#### TEXT PASSAGE
──────

De Grey’s gold shows Pilbara fast becoming more than just iron ore

Barry FitzGerald

Independent Journalist

Another round of outstanding drilling results fires up De Grey and its leading shareholder DGO Gold while Kairos reminds investors it has a gold project just down the road and Antipa gets busy using Rio and Newcrest’s chequebooks at its Paterson Range projects. Plus, Lucapa’s hunt for the lucrative source of its alluvial diamonds prompts investors to chip in $2.8m despite the market’s woes.

The Pilbara Craton’s ranking as a gold province has long suffered in comparisons with the Yilgarn down south.

Its 8 million-ounce gold endowment compared with the Yilgarn’s 200Moz says as much, even if the Pilbara has all the same ingredients that has made the Yilgarn one of the world’s great gold regions.

But things are stirring in the Pilbara, ignoring for the time being the over-promotion in 2017/18 of its Witwatersrand conglomerate gold potential.

Leading the way is De Grey (ASX:DEG), which has been the talk of Perth exploration circles since its Hemi gold discovery late last year.

──────

#### DATA PROVIDED

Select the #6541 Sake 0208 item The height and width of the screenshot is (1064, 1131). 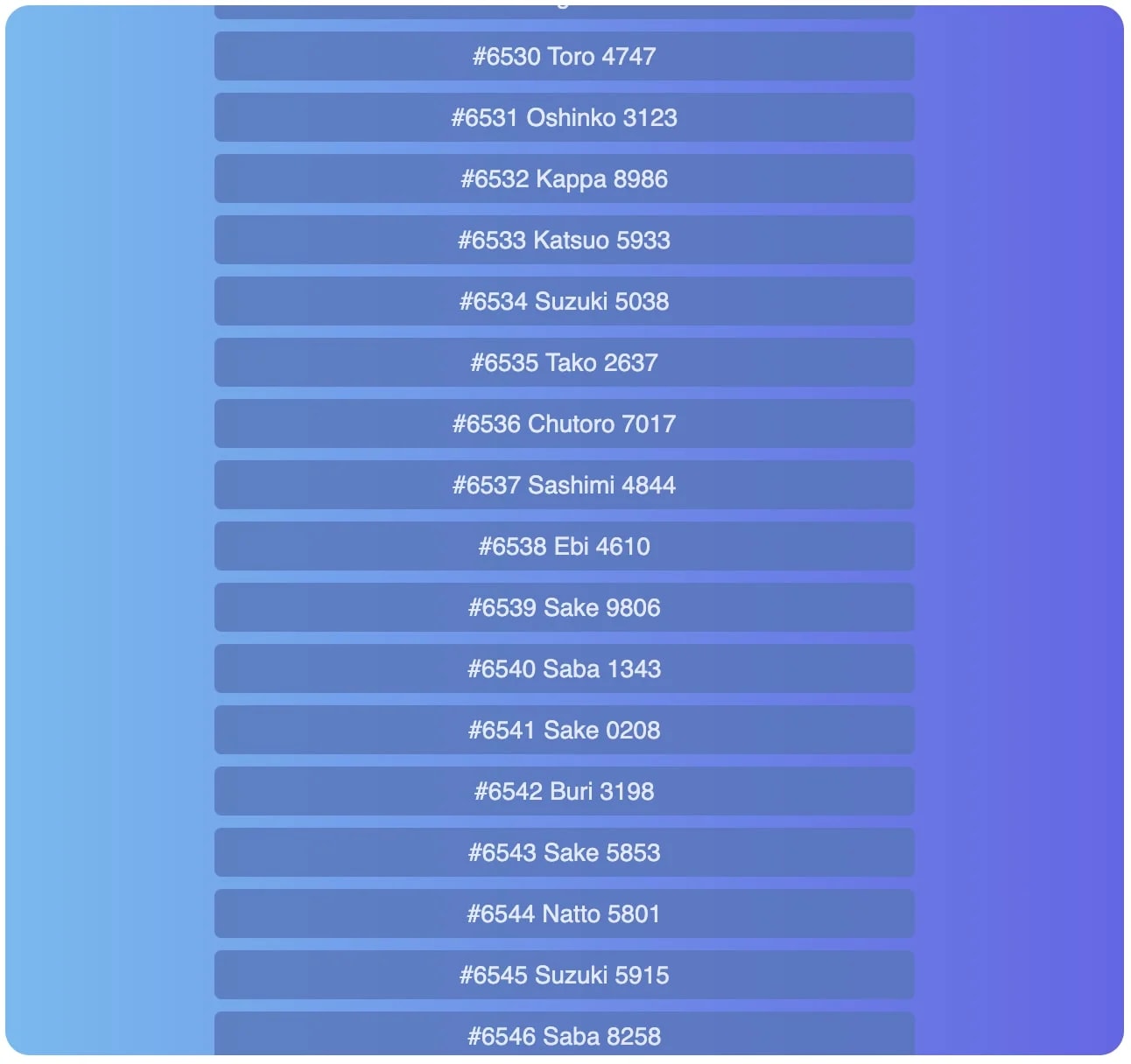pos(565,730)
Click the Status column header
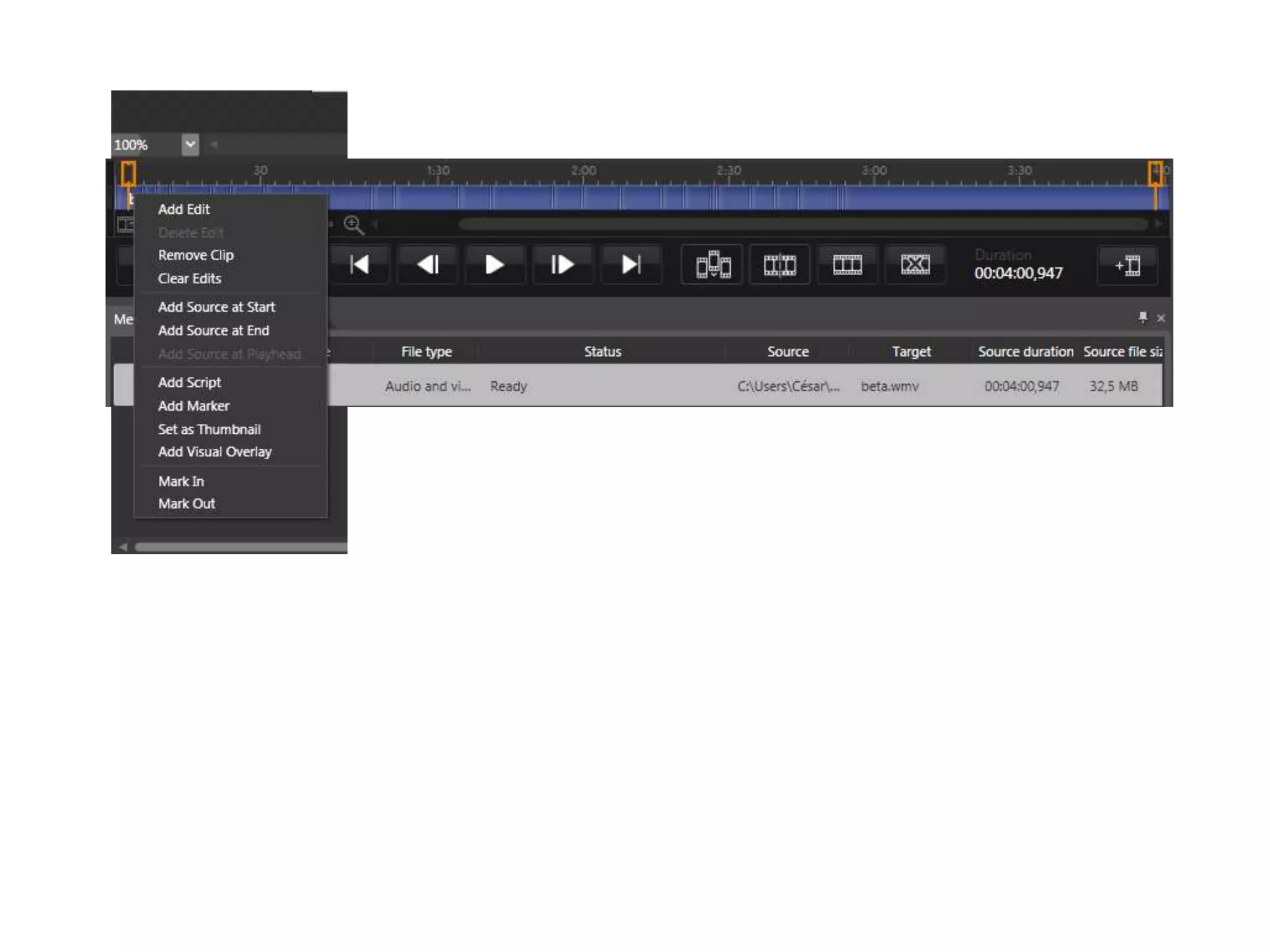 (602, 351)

──────

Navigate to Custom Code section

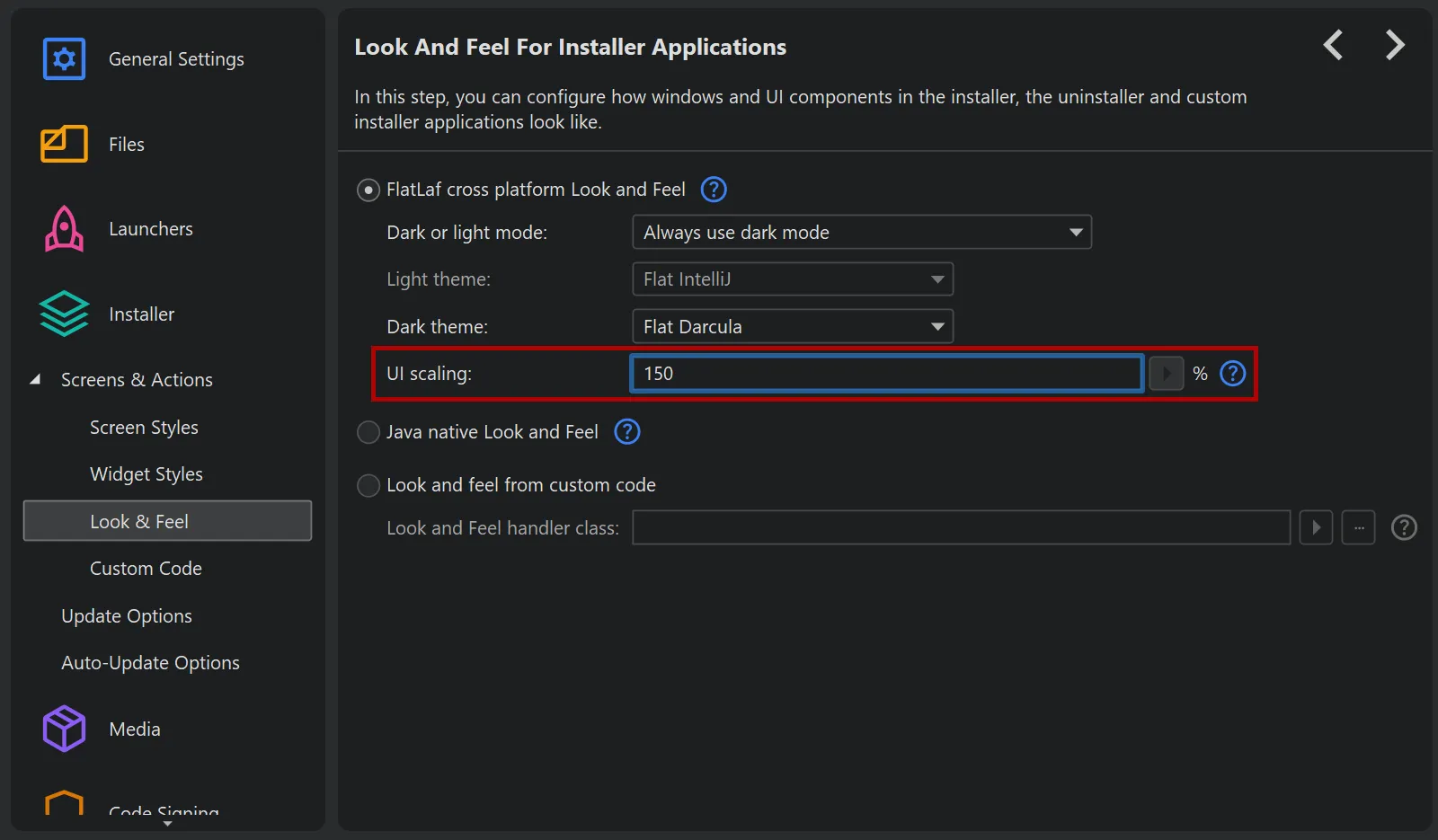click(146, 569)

──────

#### GOAL
Extend the article about gold exploration in the Pilbara, picking up right after its final sentence.

#### TASK RESULT
Hemi is about 80km south of Port Hedland and is part of De Grey’s broader Mallina gold project, where it has already established a 1.7Moz gold resource (due for an upgrade soon) and where it has previously set a 3moz target to underpin a mining project.

Hemi looks as if it could get De Grey there in a hurry. Latest drill results reported on Thursday included 93m at 3.3g/t (including 21m at 4.7g/t) from 39m, which correlated nicely with shallower gold results immediately above in earlier reconnaissance drilling.

The hit was from the Brolga Zone (previously section B) while over at the Aquila Zone (previously section A) there was an 11m hit at 3g/t from 193m which finished in higher-grade mineralisation (4m at 6.5g/t).

Exploration manager Phil Tornatora summed it all up with the comment that the early drilling at Hemi is producing “some of the best discovery intersections that I have seen”.

“Drilling to date shows exceptionally wide, continuous and good-grade mineralisation,” Tornatora said. “We have three rigs advancing this exciting new discovery.”

He added that Hemi might be an intrusion-related style of gold system rather than WA’s more typical shear-hosted style.

All that was good enough to send De Grey shares 4.5c, or 24%, higher to 23c for a market cap of $238m.

Basking in the glory of De Grey’s Hemi success is Melbourne-based DGO Gold (ASX-DGO), mentioned here in November last year when it was a 96c stock. The thinly traded stock – it is pretty much by appointment only – is now $2.

DGO holds a 10.7% stake plus options in De Grey which was one of two investments it made in the ASX gold junior space (the other was a 12.1% stake NTM Gold, ASX:NTM) after screening more than 90 projects held by juniors against three criteria.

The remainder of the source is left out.